UNP leads its peer group on every profitability metric: 40.2% operating margin (vs CSX 32.1%, CP 36.8%), 50.2% EBITDA margin (vs CSX 44.0%, CP 50.6%), and 16.5% ROIC (vs CSX 9.6%, CP 5.6%, FDX 6.3%). The 690-basis-point ROIC gap over CSX reflects UNP's western duopoly pricing power. However, incremental ROIC (ROIIC) of 11.6% trails base ROIC by 490 bps, indicating diminishing marginal returns on new capital.

Is Union Pacific's dividend safe?

The dividend ($5.44/share, 2.35% yield) is currently covered at 1.70x by operating cash flow, down from 1.83x in FY 2024. Dividend growth has decelerated sharply: five-year CAGR of 4.27% has compressed to year-over-year growth of just 0.72%. The payout ratio is 45.3% of net income and 58.8% of standard FCF. While absolute coverage remains adequate, the company returned 107.6% of FCF in FY 2025, funding the shortfall with new debt. With buybacks paused, dividend coverage improves mechanically — but if OCF continues to decline organically, the coverage ratio erodes further. The dividend appears safe for 2026 but growth is essentially frozen.

What does UNP's capital allocation look like without the merger?

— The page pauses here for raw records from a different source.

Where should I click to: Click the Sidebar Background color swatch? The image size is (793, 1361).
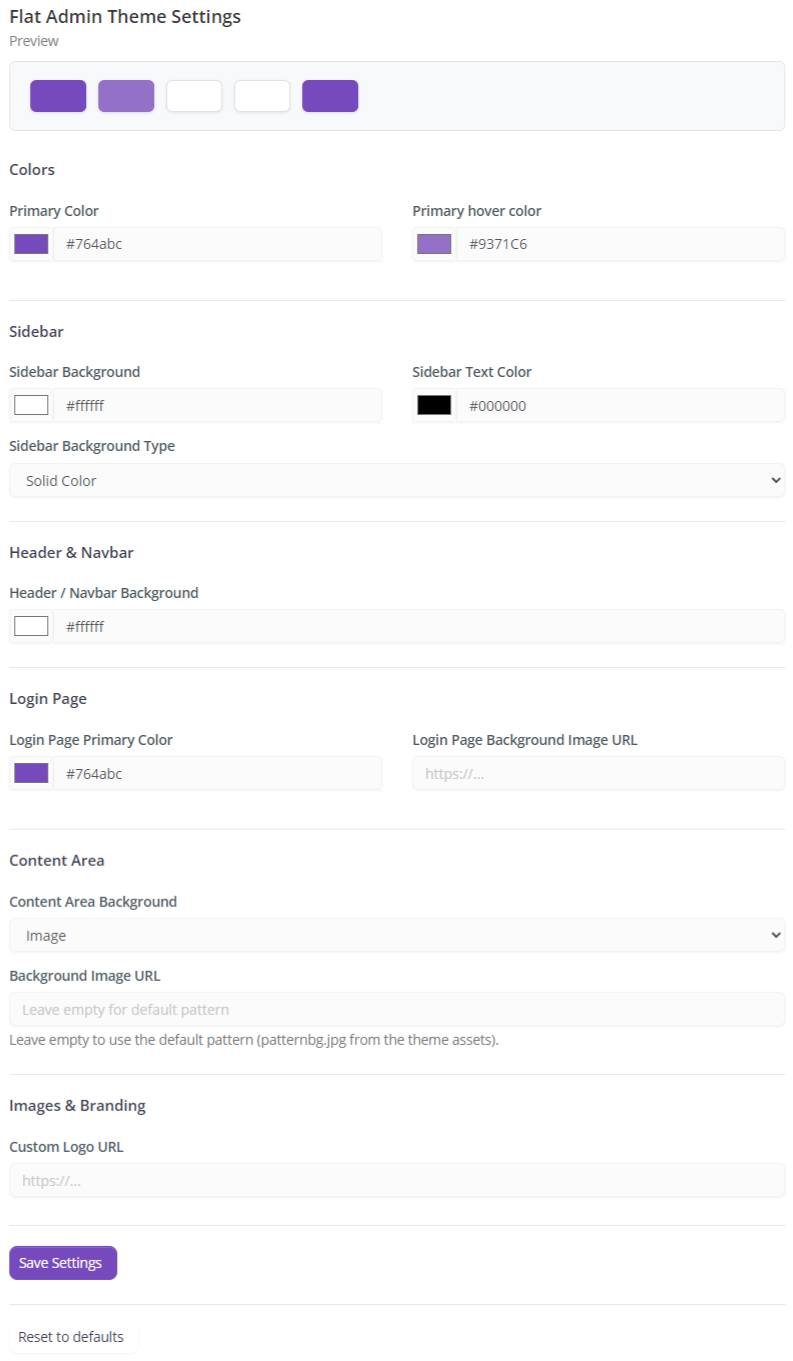pos(31,405)
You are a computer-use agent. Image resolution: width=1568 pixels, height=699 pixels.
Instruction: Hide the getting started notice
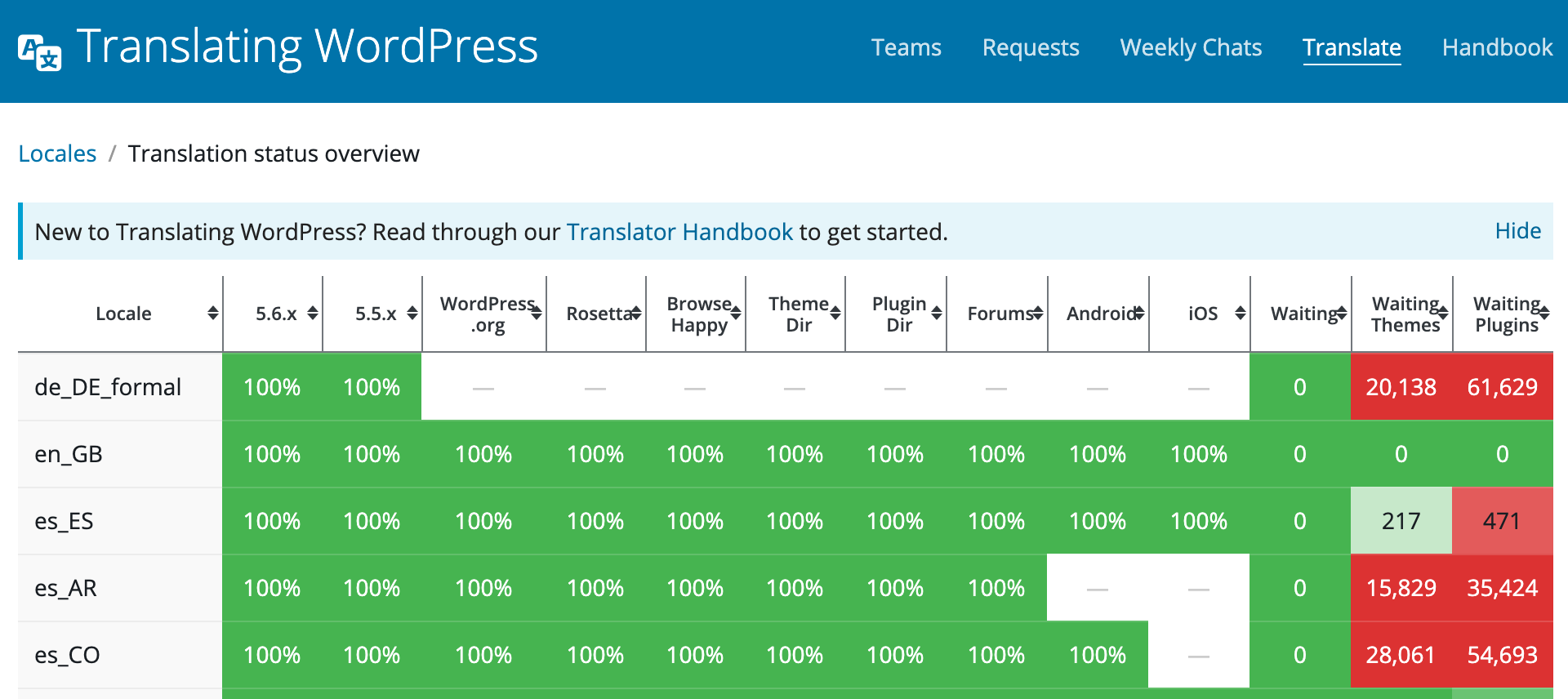click(1517, 231)
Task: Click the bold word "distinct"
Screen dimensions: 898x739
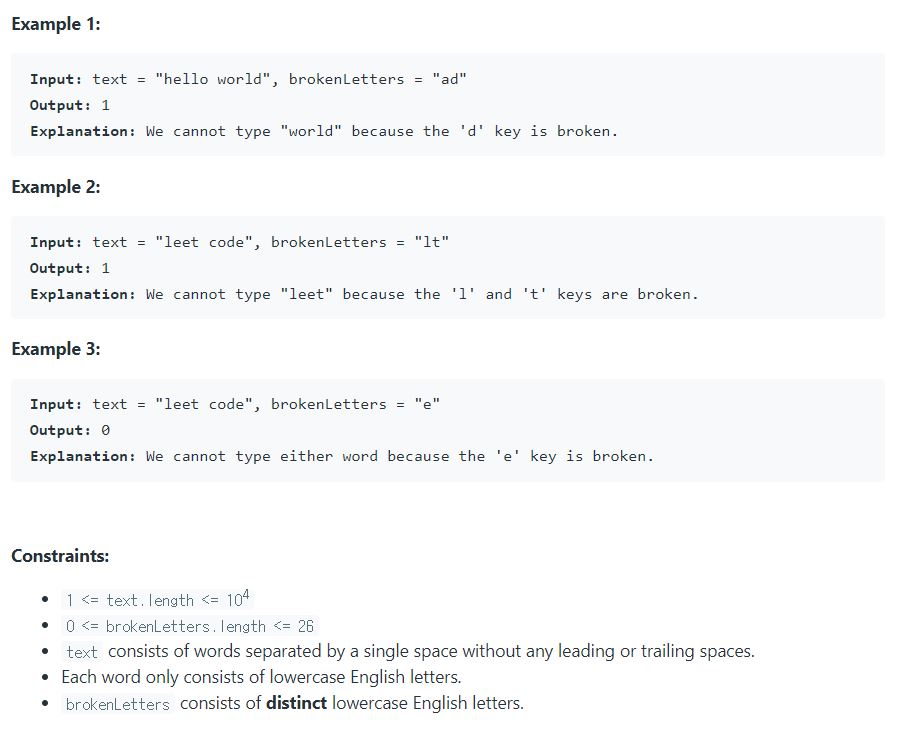Action: [x=296, y=703]
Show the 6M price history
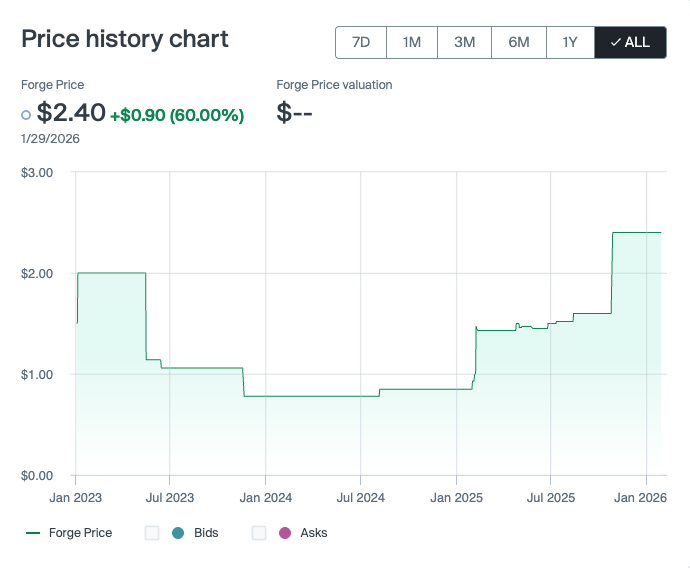This screenshot has height=568, width=690. tap(518, 42)
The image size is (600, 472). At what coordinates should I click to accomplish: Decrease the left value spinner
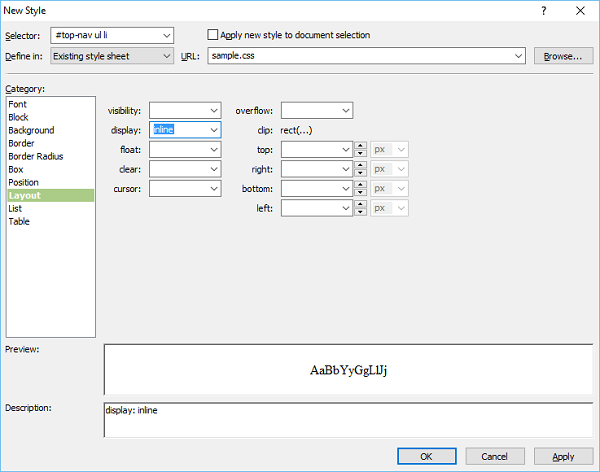click(361, 211)
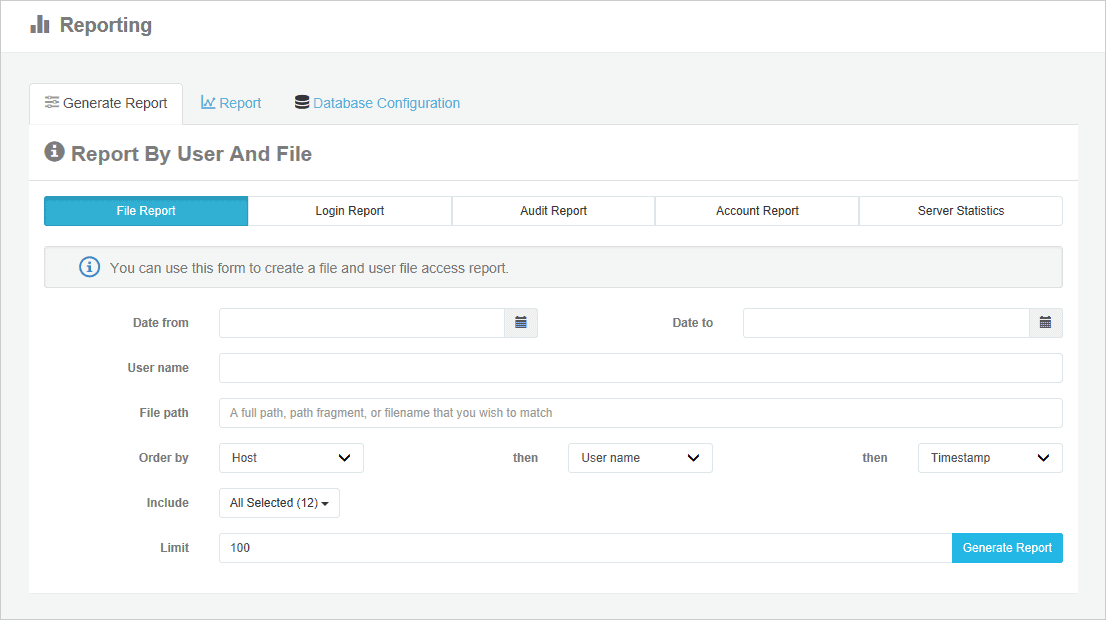Screen dimensions: 1106x620
Task: Click the info icon in the help message box
Action: point(89,266)
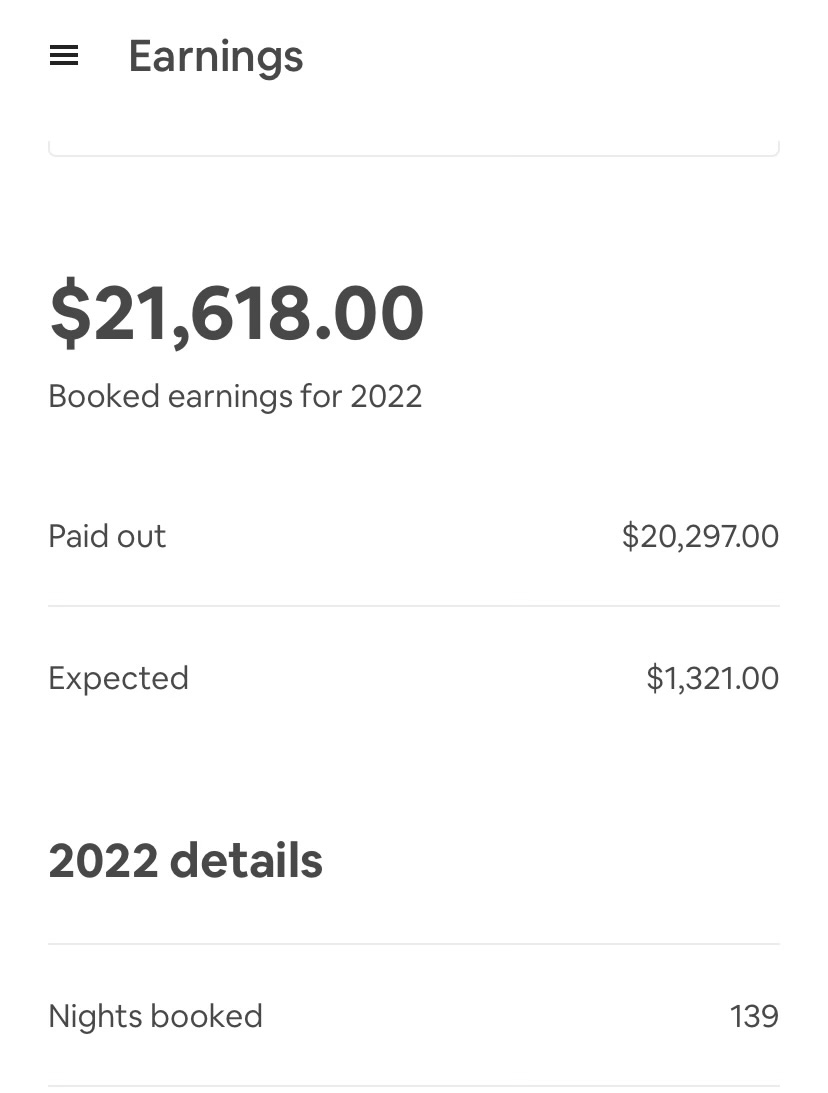Click the Expected row label
828x1093 pixels.
pos(118,678)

If the NS merger fails, management faces three paths: (1) Resume buybacks — but at ~$232/share vs. the $209 average in FY 2025, buybacks would be less accretive per dollar; (2) Deleverage the $30.3B debt load — reducing the 2.35x net debt/EBITDA ratio, improving credit flexibility but producing no immediate shareholder return; (3) Increase capex above the guided $3.3B — but ROIIC of 11.6% suggests diminishing returns on investment. Capital returns consumed 107.6% of FCF in FY 2025, funded by $2B in new debt. The change-of-control provision on the $2B credit facility must be addressed regardless of merger outcome.

What is the H.R.1 bonus depreciation impact and will it recur?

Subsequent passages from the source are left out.